• **WHAT TO WORK ON**:
(a) From the passage on gut microbiota, return the words from "Microbiota imbalances have" up to and including "all people have." without any change.
(b) Write the next part of the passage on gut microbiota, starting right after its last sentence.

**** TEXT SHOWN

Microbiota is the term used to describe the almost impossible to count bacteria that live in everyone’s gastrointestinal tract, or gut. Estimates put the number of bacteria at around 100 trillion; let that sink in a bit. Over 100 trillion bacteria live in our gut making them more plentiful than the number of cells that make up our entire body by a factor of 10 to 1!
In a healthy gut, about 85% of the total microbiota is ‘good’ bacteria and the remaining 15% or so are ‘bad’ bacteria; this is how nature has set it up. Having bad bacteria in the gut isn’t a problem necessarily because the good bacteria keep them in check; ensuring population control of the undesirable microbiota by releasing chemicals such as lactic acid and other compounds that prevent the bad ones from taking over. Due to the large percentage of good bacteria, they help to crowd out the mischievous potentially problematic bacteria, fungi, and yeasts, helping to prevent an overgrowth. It’s only when this delicate balance is disturbed that health can suffer as the bad bacteria can multiply; a condition called dysbiosis.
Microbiota imbalances have been attributed to:
a diet high in sugar & low in fiber
food borne illness, a.k.a. ‘food poisoning’
alcohol & recreational drug use
birth control pills
common medications like antibiotics, ibuprofen, ASA, Naproxen, corticosteroids like prednisone, acid reducers like Prevacid, Nexium, Zantac, Pepcid etc
The distinction between probiotics and microbiota is subtle but important. It distinguishes between the bacteria that colonize and are native to the gut following birth [microbiota] to those that can be consumed, either as a food or supplement for health benefits [probiotics]. Probiotics therefore are healthy bacteria that are consumed in order to augment, and enhance, the existing bacteria that all people have.

********
**** PROVIDED INFORMATION

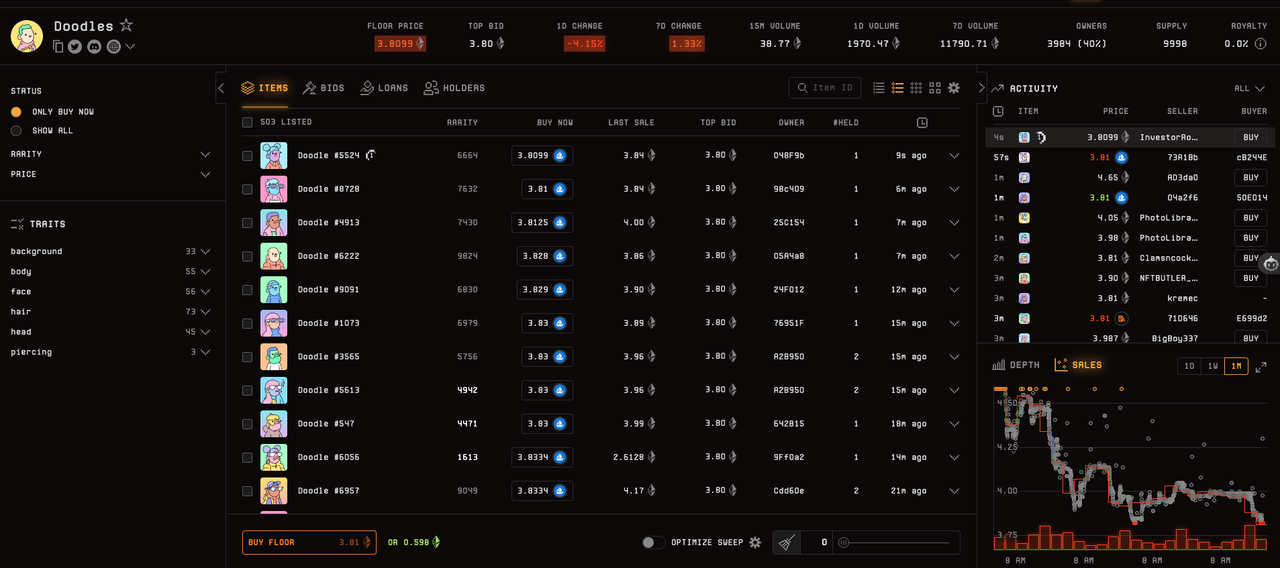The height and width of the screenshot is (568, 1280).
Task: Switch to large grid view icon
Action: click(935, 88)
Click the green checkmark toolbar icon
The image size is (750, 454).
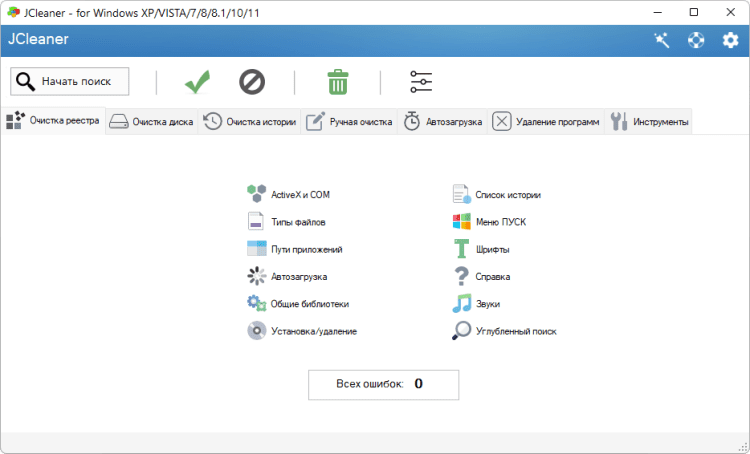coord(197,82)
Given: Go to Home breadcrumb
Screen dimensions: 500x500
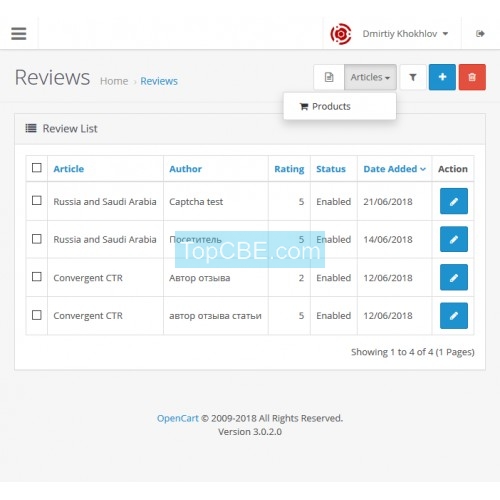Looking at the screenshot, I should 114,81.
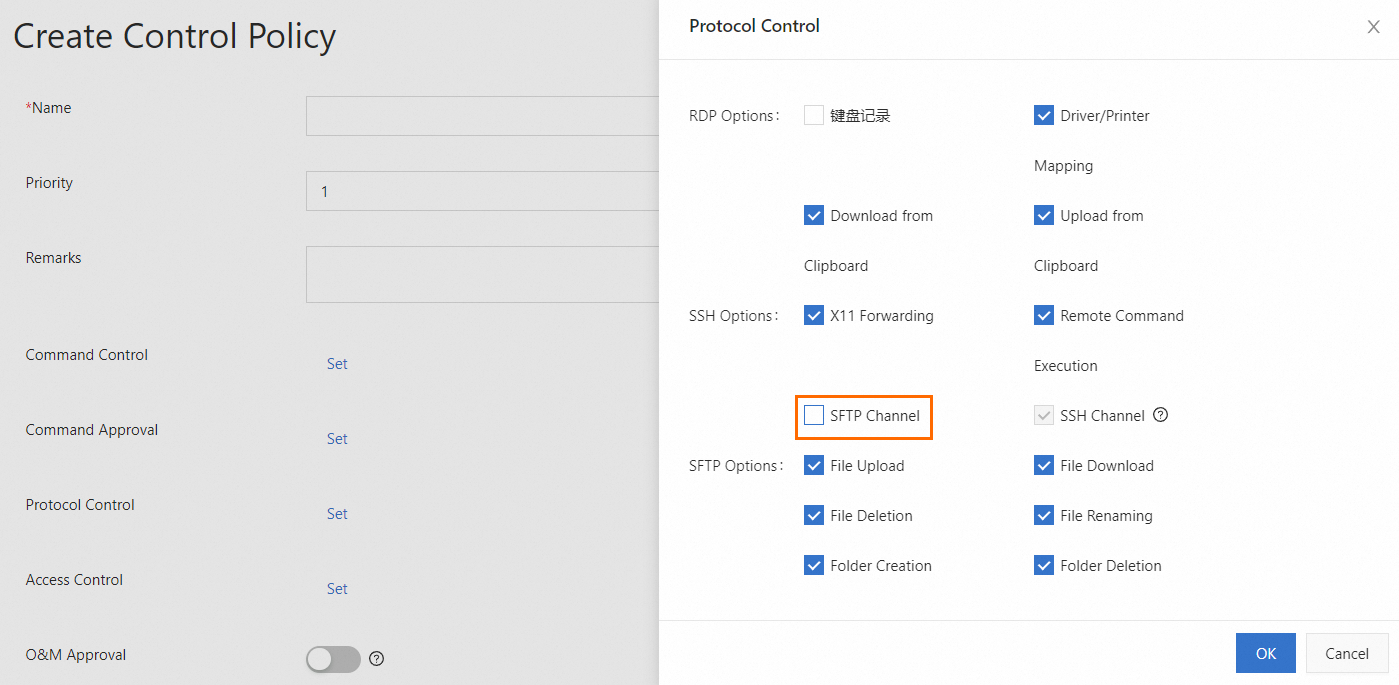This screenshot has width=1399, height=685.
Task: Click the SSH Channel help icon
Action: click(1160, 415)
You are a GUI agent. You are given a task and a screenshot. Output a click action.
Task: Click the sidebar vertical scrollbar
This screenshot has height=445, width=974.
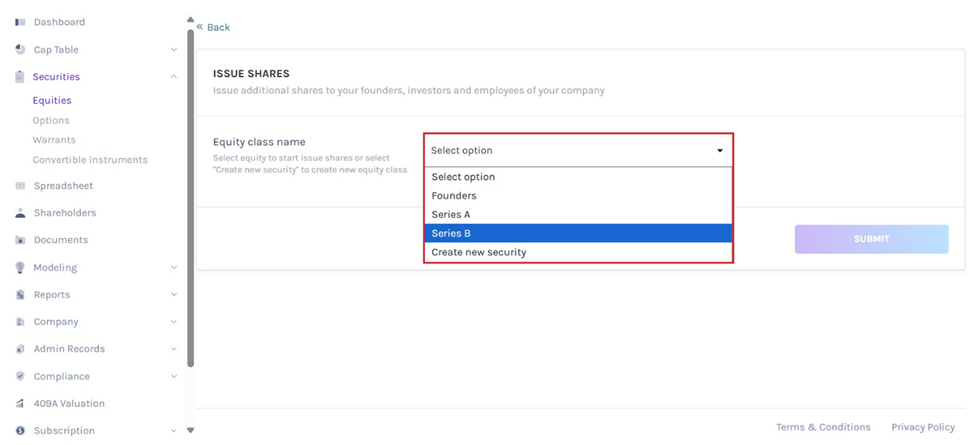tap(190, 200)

********
**** PROVIDED INFORMATION

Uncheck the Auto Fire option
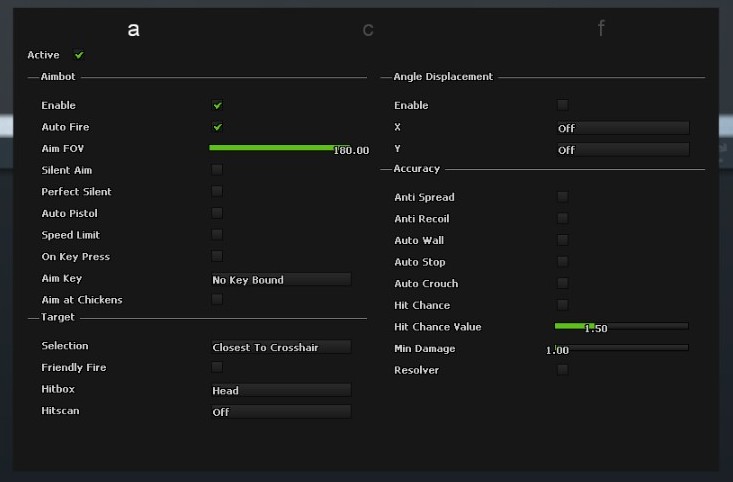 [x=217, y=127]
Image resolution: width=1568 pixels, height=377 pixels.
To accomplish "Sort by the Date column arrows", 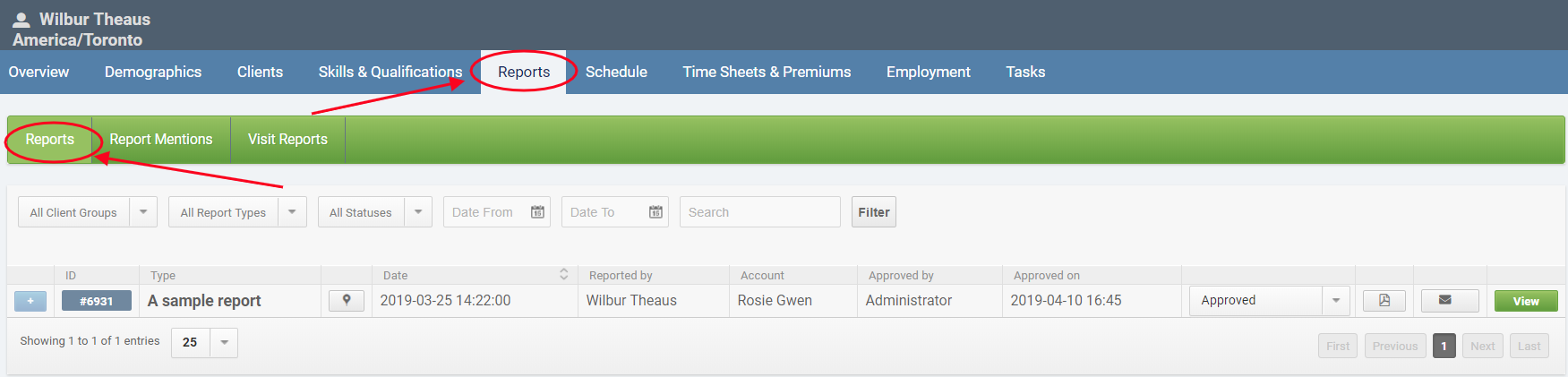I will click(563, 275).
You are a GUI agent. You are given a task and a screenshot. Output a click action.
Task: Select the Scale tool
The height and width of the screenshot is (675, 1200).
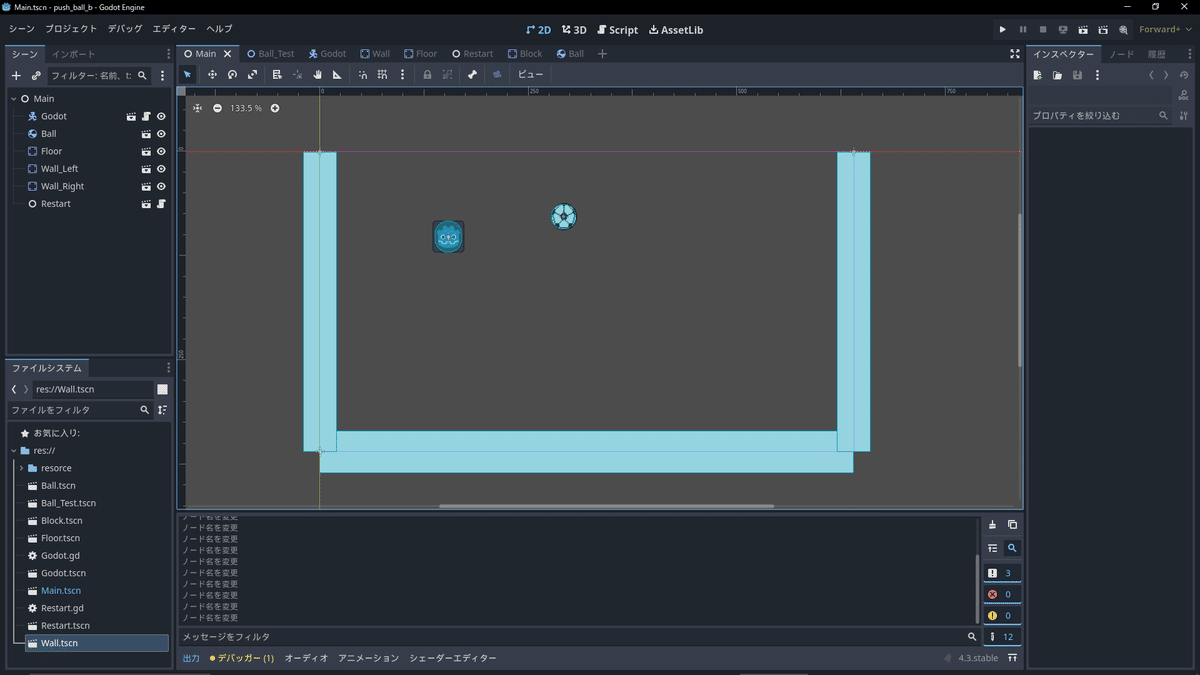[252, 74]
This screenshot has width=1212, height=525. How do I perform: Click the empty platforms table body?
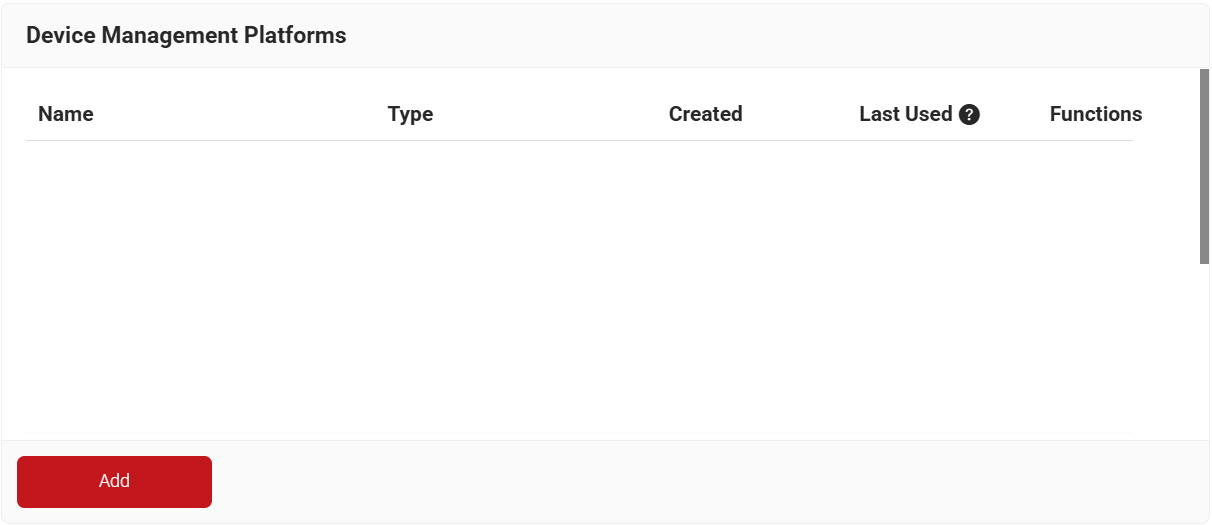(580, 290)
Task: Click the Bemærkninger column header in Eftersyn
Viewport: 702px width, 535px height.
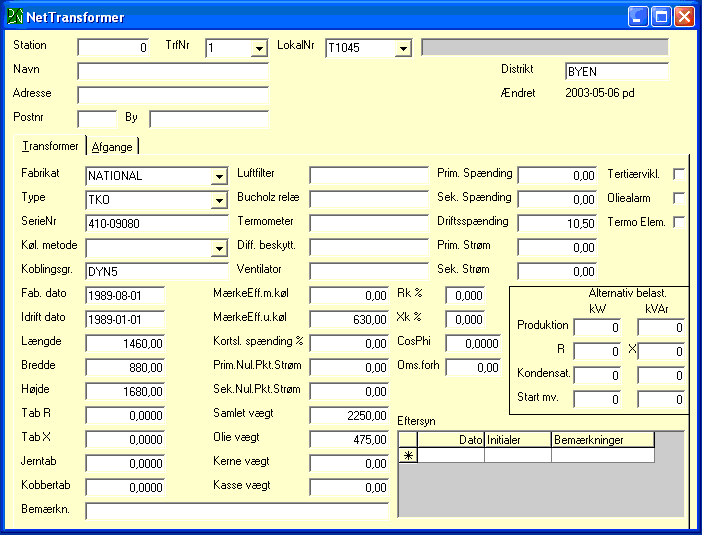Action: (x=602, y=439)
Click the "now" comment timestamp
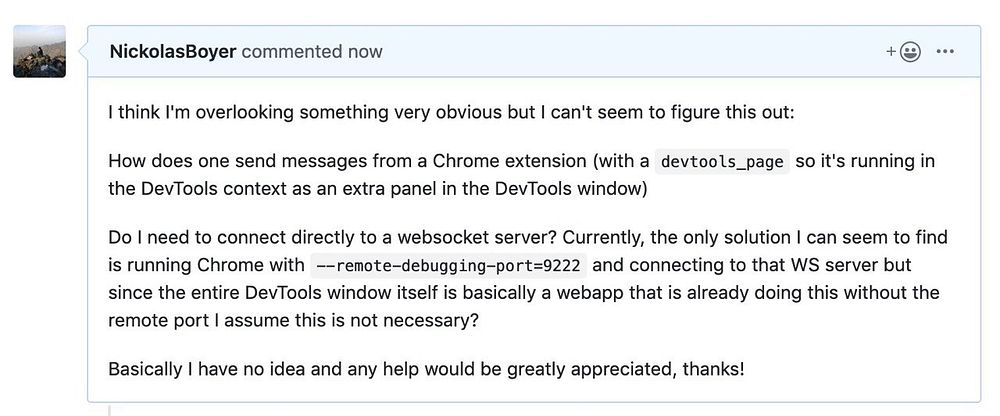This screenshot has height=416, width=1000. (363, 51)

********

• **ANSWERS BY ITEM NUMBER**:
(a)
Microbiota imbalances have been attributed to:
a diet high in sugar & low in fiber
food borne illness, a.k.a. ‘food poisoning’
alcohol & recreational drug use
birth control pills
common medications like antibiotics, ibuprofen, ASA, Naproxen, corticosteroids like prednisone, acid reducers like Prevacid, Nexium, Zantac, Pepcid etc
The distinction between probiotics and microbiota is subtle but important. It distinguishes between the bacteria that colonize and are native to the gut following birth [microbiota] to those that can be consumed, either as a food or supplement for health benefits [probiotics]. Probiotics therefore are healthy bacteria that are consumed in order to augment, and enhance, the existing bacteria that all people have.

(b)
The definition used by the Food and Agricultural Organization of the United Nations which has been adopted by most producers of high quality probiotic food products and supplements, and by the Scientific Association for Probiotics and Prebiotics, is:
“probiotics are live microorganisms which when administered in adequate amounts confer a health benefit to the host”
Clinically-proven probiotics have been shown to manage many health conditions not the least of which is antibiotic associated diarrhea and antibiotic associated C difficile colitis infection. Other benefits include reducing the risk for, and treatment of travellers’ diarrhea, radiation associated diarrhea, pouchitis, ulcerative colitis, Crohn’s disease, candidiasis, IBS and more.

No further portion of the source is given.